I prezzi attuali di diesel e benzina a Berlino

Nella capitale tedesca, i prezzi medi attuali dei carburanti sono i seguenti:

  • Benzina Super: 2,15 euro al litro
  • Benzina E10: 2,11 euro al litro
  • Diesel: 2,32 euro al litro

Il diesel risulta dunque il carburante più costoso per gli automobilisti berlinesi, con un prezzo superiore sia alla Super sia all’E10.

Perché i carburanti sono aumentati in Germania

L’aumento dei prezzi si è intensificato dopo l’inizio della guerra in Iran. Dall’avvio degli attacchi militari di Stati Uniti e Israele contro Teheran, iniziati alla fine di febbraio, i carburanti in Germania hanno registrato una crescita più marcata rispetto a quella osservata in gran parte degli altri Paesi europei.

Il rialzo si inserisce in una fase di instabilità dei mercati energetici che ha inciso direttamente sui prezzi finali alla pompa.
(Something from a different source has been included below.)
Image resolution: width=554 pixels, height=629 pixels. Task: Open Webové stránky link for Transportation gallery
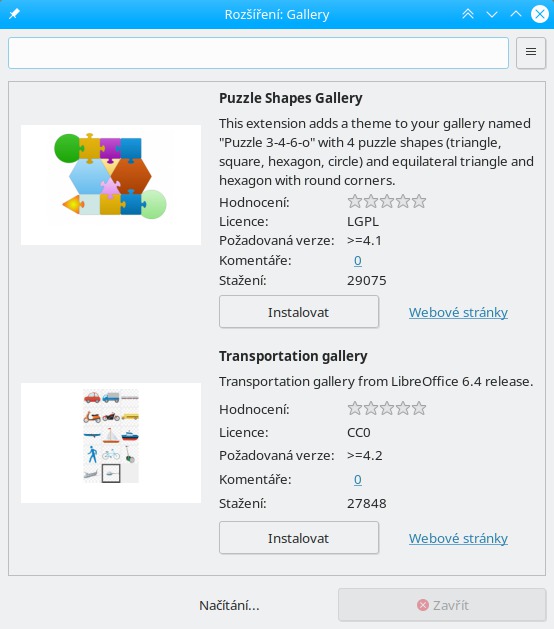point(458,538)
Le misure approvate contro il caro carburanti

Per far fronte alla situazione, il Bundestag ha lavorato a un primo pacchetto di interventi che dovrebbe entrare in vigore entro l’inizio di aprile, con un riesame degli effetti dopo dodici mesi.

Tra le misure più immediate c’è il limite agli aumenti giornalieri dei prezzi da parte delle stazioni di servizio. L’obiettivo è evitare continui ritocchi verso l’alto nel corso della giornata, che rendono più difficile per i consumatori orientarsi.

Più controlli sulle compagnie petrolifere

Il governo intende intervenire anche sul fronte della concorrenza, con un inasprimento della normativa antitrust. In presenza di rincari consistenti, saranno le imprese petrolifere a dover dimostrare la giustificazione oggettiva degli aumenti applicati.

Allo stesso tempo, l’Autorità garante della concorrenza otterrà poteri di intervento rapido per verificare e bloccare eventuali rincari all’ingrosso.